Amour et sexualité (1)
(par Olivier Clément)
Amour et Sexualité
1.
Quelques fondements théologiques et
spirituels
Dans
la théologie et la spiritualité orthodoxes, les
approches de la sexualité sont complexes. D’une part s’imposent les
paroles de
re-création du Christ reprenant le texte de la Genèse sur l’homme et
la femme
qui, s’arrachant à la lignée, iront l’un vers l’autre comme deux
personnes pour
devenir une seule chair (Gn 2, 24 ; Mt 19, 5-6 ; aussi 1 Co
6, 16 ; Ép
5,31). S’impose aussi la parole de Paul, midrasch chrétien du Cantique
des
Cantiques, sur le mariage comme symbole de l’union du Christ
et de
l’Église.
Le mariage est donc, comme l’a écrit
saint Jean Chrysostome, le
« sacrement de l’amour » et la sexualité trouve son sens
en perdant
son autonomie dans la rencontre fidèle de deux personnes,
rencontre dont elle
devient le langage.

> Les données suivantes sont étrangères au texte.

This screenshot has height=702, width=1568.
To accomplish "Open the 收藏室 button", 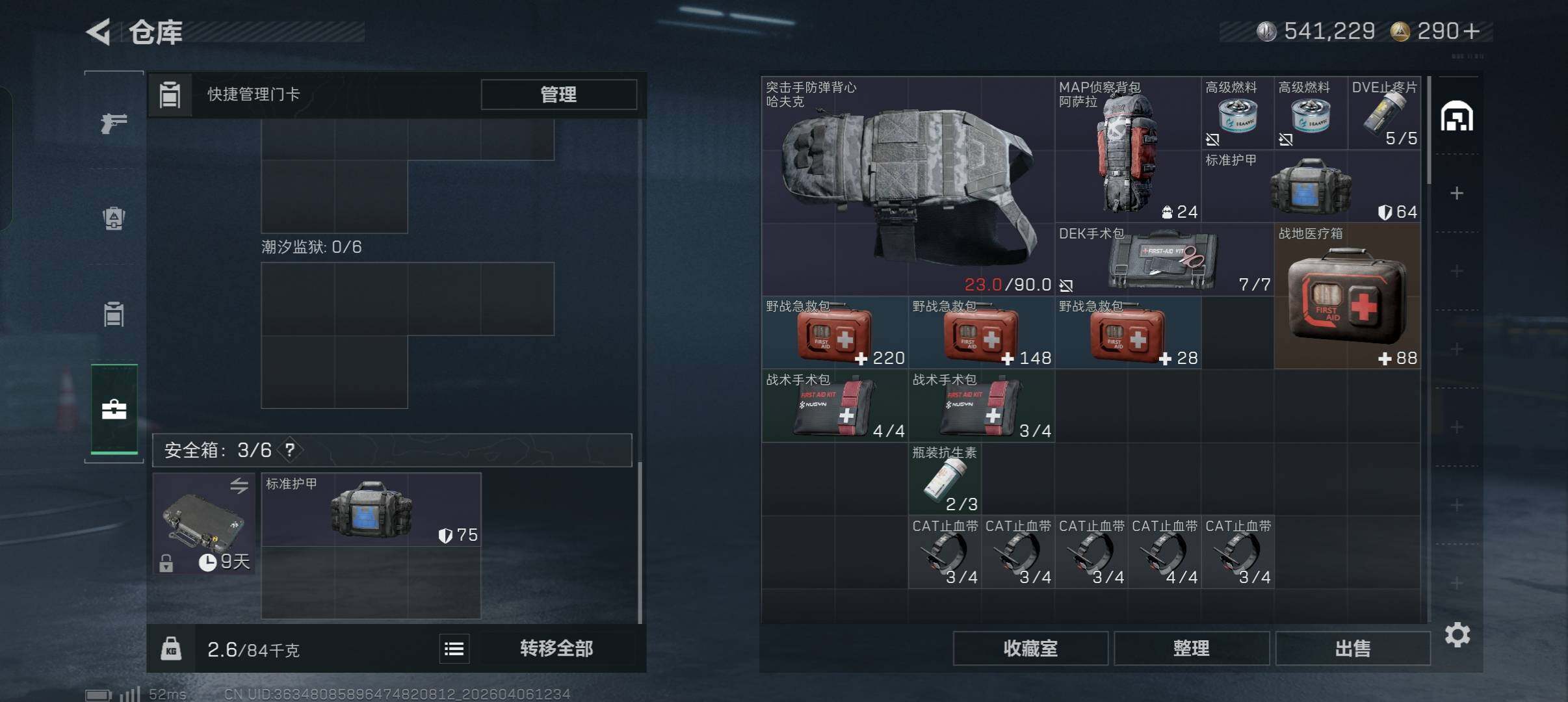I will click(x=1030, y=648).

La tradition, comme en Occident,
insiste sur la fécondité
nécessaire du mariage, sans y voir cependant la justification de
celui-ci : à
Byzance, le mariage des eunuques était autorisé !
La thématique du péché
originel lié à la sexualité est absente de l’Orient chrétien
: l’homme ne naît
pas coupable, il naît pour mourir et c’est cette finitude close qui,
barrant
l’instinct d’éternité de l’image de Dieu en lui, suscite conduites
de fuite et
déviances.
Or,
en Christ, la mort est vaincue, la vie surabonde,
l’homme naît pour vivre à jamais et c’est pourquoi le rite
magnifique du
mariage apparaît comme une immense bénédiction de la vie. Cette
positivité de
la nuptialité explique que l’Église ancienne, en Orient comme en
Occident, puis
l’Église orthodoxe jusqu’à aujourd’hui, ait ordonné et ordonne au
sacerdoce des
hommes mariés.
On
ne saurait trop souligner l’importance, dans la
sensibilité collective, de la comptabilité ainsi affirmée entre la
célébration
des « mystères » et la vie conjugale. Et il est certain
que la femme
du prêtre s’associe, discrètement mais efficacement, au labeur
pastoral de son
mari.
Simultanément,
le monachisme constitue, pour un
orthodoxe, l’horizon de l’existence chrétienne, son irréductible
ferment
eschatologique. « Séparé de tous et uni à tous », le moine
veut prophétiser,
anticiper le Royaume où la génitalité n’aura plus de raison d’être
car les
hommes et les femmes, dit Jésus, seront comme des anges (Lc
20, 36).
Dans ce contexte monastique, la plupart des Pères grecs, toujours
lus
attentivement en Orient, ont estimé : soit que l’éros n’avait aucune
place dans
la condition originelle de l’homme ; la femme n’aurait été créée
qu’en vue de
la chute, pour assurer, malgré la mort, la continuité de l’espèce,
et la
génitalité – totalement confondue avec l’éros – relèverait
uniquement des
« tuniques de peau » dont Dieu a revêtu l’homme et la
femme exilés du
paradis.
Dans ce cas, l’ascèse consiste à
« dessécher » complètement
l’instinct sexuel, grâce surtout au jeûne et à la veille ;
—soit que l’éros originel
n’ait pas eu d’expression génitale mais ait signifié la communion de
deux
corporéités lumineuses, une multiplication analogue à celle que
certains
attribuent justement aux anges (Grégoire de Nysse). Dans ce cas l’ascèse
consiste en une transfiguration de l’éros, le désir, libéré de la
génitalité,
étant « rendu à son origine » (Grégoire Palamas) pour
devenir désir
de Dieu.
Au
VIe siècle, après une véritable « révolution
culturelle » réalisée par les moines, l’Orient a décidé de
choisir parmi
eux ses évêques, jusqu’alors possiblement mariés. Les périodes de
jeûne et de
continence se sont multipliées dans l’année liturgique, invitant
tous les
fidèles à une existence monastique temporaire.
Bénédiction
de la vie et transfiguration
« angélique » se sont tantôt opposées, tantôt complétées.
La
paternité spirituelle a porté la paternité (et la maternité)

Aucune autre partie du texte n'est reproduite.